Information provided
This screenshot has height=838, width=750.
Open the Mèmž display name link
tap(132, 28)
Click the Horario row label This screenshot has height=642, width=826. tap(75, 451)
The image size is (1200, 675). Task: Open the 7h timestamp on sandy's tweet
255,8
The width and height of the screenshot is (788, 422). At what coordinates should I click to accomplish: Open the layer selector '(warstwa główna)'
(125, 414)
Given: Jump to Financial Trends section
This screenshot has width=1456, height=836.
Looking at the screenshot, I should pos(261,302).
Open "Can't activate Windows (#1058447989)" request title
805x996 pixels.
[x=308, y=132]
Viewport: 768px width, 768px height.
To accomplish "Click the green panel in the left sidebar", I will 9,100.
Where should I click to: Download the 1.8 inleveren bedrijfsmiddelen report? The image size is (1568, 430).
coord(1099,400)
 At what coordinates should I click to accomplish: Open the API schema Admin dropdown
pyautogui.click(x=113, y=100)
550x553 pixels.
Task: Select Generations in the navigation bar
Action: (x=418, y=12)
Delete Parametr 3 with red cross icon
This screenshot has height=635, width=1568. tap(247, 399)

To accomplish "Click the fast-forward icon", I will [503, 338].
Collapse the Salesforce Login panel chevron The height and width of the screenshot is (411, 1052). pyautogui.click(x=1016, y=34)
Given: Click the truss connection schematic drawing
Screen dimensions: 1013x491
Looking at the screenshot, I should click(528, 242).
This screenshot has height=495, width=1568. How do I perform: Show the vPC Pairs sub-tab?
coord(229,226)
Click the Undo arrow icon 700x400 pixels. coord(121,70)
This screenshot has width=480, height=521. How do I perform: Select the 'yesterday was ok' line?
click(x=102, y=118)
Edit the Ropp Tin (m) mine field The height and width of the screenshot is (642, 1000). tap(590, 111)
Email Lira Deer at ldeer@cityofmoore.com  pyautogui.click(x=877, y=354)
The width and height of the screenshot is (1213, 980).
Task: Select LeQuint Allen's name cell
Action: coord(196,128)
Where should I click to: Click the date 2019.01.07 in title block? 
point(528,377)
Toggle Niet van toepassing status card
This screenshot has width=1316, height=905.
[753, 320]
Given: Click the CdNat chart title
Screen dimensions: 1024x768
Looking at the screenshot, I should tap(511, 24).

Exercise
Generate an exact reproduction of all entries.

Solution for this problem
This screenshot has height=838, width=750.
Open the Mèmž display name link
tap(132, 28)
Click the Horario row label This screenshot has height=642, width=826. tap(75, 451)
The image size is (1200, 675). Task: Open the 7h timestamp on sandy's tweet
255,8
The width and height of the screenshot is (788, 422). At what coordinates should I click to accomplish: Open the layer selector '(warstwa główna)'
(125, 414)
Given: Jump to Financial Trends section
This screenshot has width=1456, height=836.
Looking at the screenshot, I should pos(261,302).
Open "Can't activate Windows (#1058447989)" request title
805x996 pixels.
[x=308, y=132]
Viewport: 768px width, 768px height.
To accomplish "Click the green panel in the left sidebar", I will 9,100.
Where should I click to: Download the 1.8 inleveren bedrijfsmiddelen report? The image size is (1568, 430).
coord(1099,400)
 At what coordinates should I click to accomplish: Open the API schema Admin dropdown
pyautogui.click(x=113, y=100)
550x553 pixels.
Task: Select Generations in the navigation bar
Action: (x=418, y=12)
Delete Parametr 3 with red cross icon
This screenshot has height=635, width=1568. tap(247, 399)

To accomplish "Click the fast-forward icon", I will [503, 338].
Collapse the Salesforce Login panel chevron The height and width of the screenshot is (411, 1052). pyautogui.click(x=1016, y=34)
Given: Click the truss connection schematic drawing
Screen dimensions: 1013x491
Looking at the screenshot, I should click(528, 242).
This screenshot has height=495, width=1568. How do I perform: Show the vPC Pairs sub-tab?
coord(229,226)
Click the Undo arrow icon 700x400 pixels. coord(121,70)
This screenshot has width=480, height=521. How do I perform: Select the 'yesterday was ok' line?
click(x=102, y=118)
Edit the Ropp Tin (m) mine field The height and width of the screenshot is (642, 1000). tap(590, 111)
Email Lira Deer at ldeer@cityofmoore.com  pyautogui.click(x=877, y=354)
The width and height of the screenshot is (1213, 980).
Task: Select LeQuint Allen's name cell
Action: coord(196,128)
Where should I click to: Click the date 2019.01.07 in title block? 
point(528,377)
Toggle Niet van toepassing status card
This screenshot has width=1316, height=905.
[753, 320]
Given: Click the CdNat chart title
Screen dimensions: 1024x768
Looking at the screenshot, I should tap(511, 24).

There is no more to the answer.